Fatto sta che, oltre al «Free Kurdistan», la fantasiosa mappa presentava anche un «Great Balochistan» creato a spese del 40% del territorio pakistano; e anche la North Western Frontier Province pakistana appariva nella mappa assegnata all’Afghanistan, secondo il colonnello Peters a causa «delle affinità linguistiche ed etniche».

Interessante il lato fiscale del progetto. Il Pakistan è una federazione, e la struttura federale è basata su trasferimenti degli introiti fiscali dal governo centrale alle provincie. Nel 1990, nota Chossudovsky, la Jugoslavia, indebitatissima con l’estero, dovette - su ingiunzione del Fondo Monetario - sospendere i trasferimenti agli Stati federali per destinare gli introiti fiscali al «servizio» del debito. Ciò pose le basi per il secessionismo balcanico (3).

La stessa cosa è stata imposta dal 1999  al Pakistan, e sempre dal Fondo Monetario, insieme alle consuete misure di austerità (battezzate «risanamenti strutturali») e privatizzazioni forzate con vendite degli enti di Stato più prosperi ai creditori, fra cui appunto la petrolifera nazionale.

Il Paese ha un debito estero pari a 40 miliardi di dollari; non eccessivo, per una nazione che dispone di riserve petrolifere di almeno 300 milioni di barili,e molto di più se si considerano i giacimenti off-shore. Ma il FMI ritiene di dover imporre misure draconiane a questo fragile debitore.

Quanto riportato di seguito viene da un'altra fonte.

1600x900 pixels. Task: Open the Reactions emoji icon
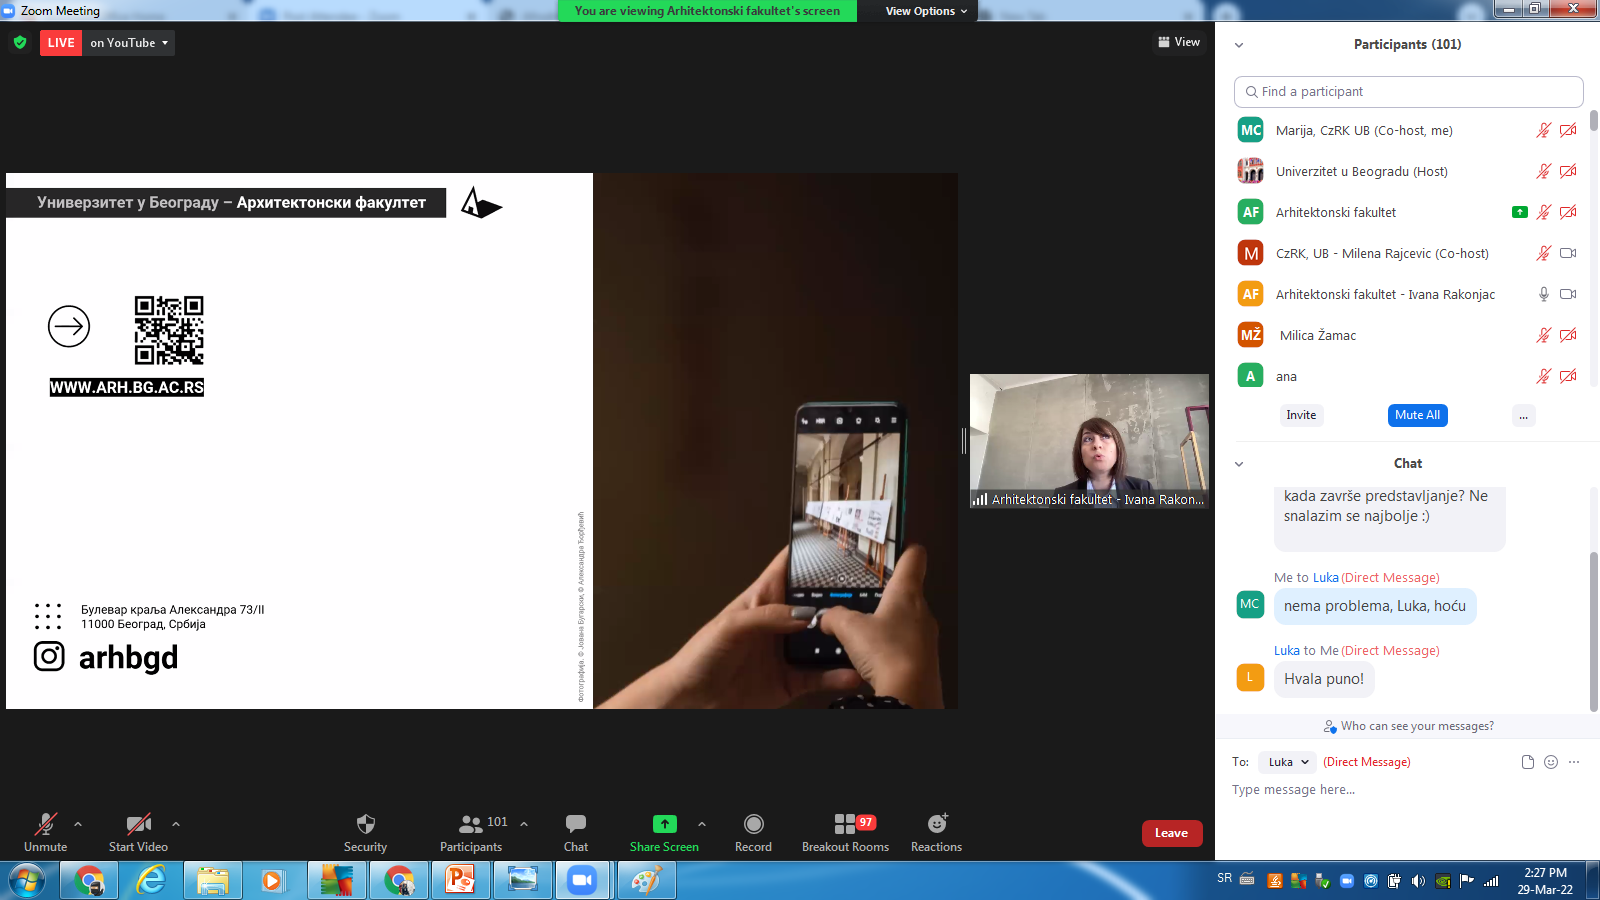pos(936,824)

Il gioco è reso più facile dal fatto che gli USA dispongono in Pakistan di varie basi militari; che controllano lo spazio aereo del Paese; e che, con la motivazione della «guerra al terrorismo», «le forze speciali USA hanno molto espanso la loro presenza in Pakistan, con parte di uno sforzo di addestramento e sostegno di forze locali di contro-guerriglia e la creazione di unità clandestine di anti-terrorismo»: così scrisse sul Washington Post, nel dicembre 2007, il giornalista William Arkin.

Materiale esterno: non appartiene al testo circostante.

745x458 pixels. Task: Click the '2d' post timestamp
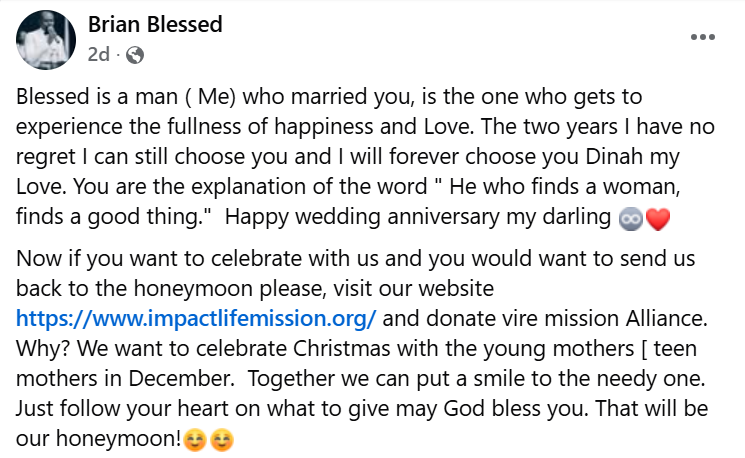(98, 55)
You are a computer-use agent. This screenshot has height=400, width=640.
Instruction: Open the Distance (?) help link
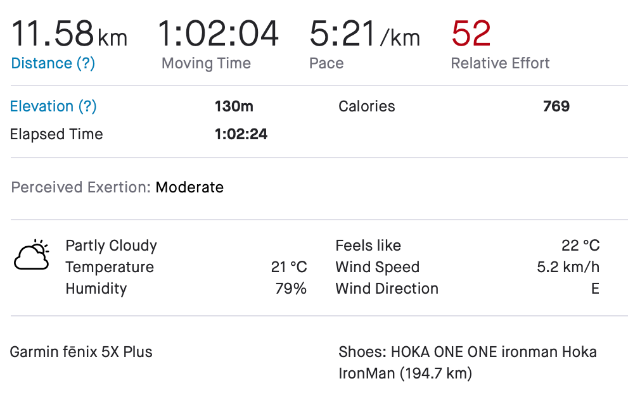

Fra i gruppi addestrati ci sarà il BLA? Proviamo a indovinare (4).

Si aggiunga che più di recente, gli USA hanno fatto sapere che, in caso di disfacimento o disordini acuti, le loro truppe si riservano di compiere azioni-lampo in Pakistan per impadronirsi delle testate atomiche, onde metterle in sicurezza.

Certe operazioni coperte, nota Chossudovskyy, «sono state spesso sincronizzate con l’imposizione delle riforme macro-economiche del Fondo Monetario e della Banca Mondiale»: la «povertà di massa» che producono «aumenta le tensioni sociali ed etniche».




1) «America’s plan to breaking  up Pakistan cited in Senate», Pakistan Daily, 30 agosto 2008.
2) Michael Chossudovsky, «The destabilization of Pakistan», Global Research, 30 dicembre 2007.
3) Ciò potrebbe gettare qualche luce inquietante sul progetto federalista della Lega Nord, che viene imposto praticamente senza discussione?
4) «Il 27 luglio i servizi di intelligence pakistani hanno accusato il Reasearch and Analysis Wind indiano (lo spionaggio di Delhi) e il Mossad di lavorare insieme ad eccitare disordini nei pressi del confine afghano, e di pianificare attività terroristiche dentro il Pakistan in complicità col il Khad, il servizio segreto afghano», così Debka File, («Islamabad: Israel’s Mossad and Indian intelligence stir up trouble against Pakistan», 27 lulio 2008).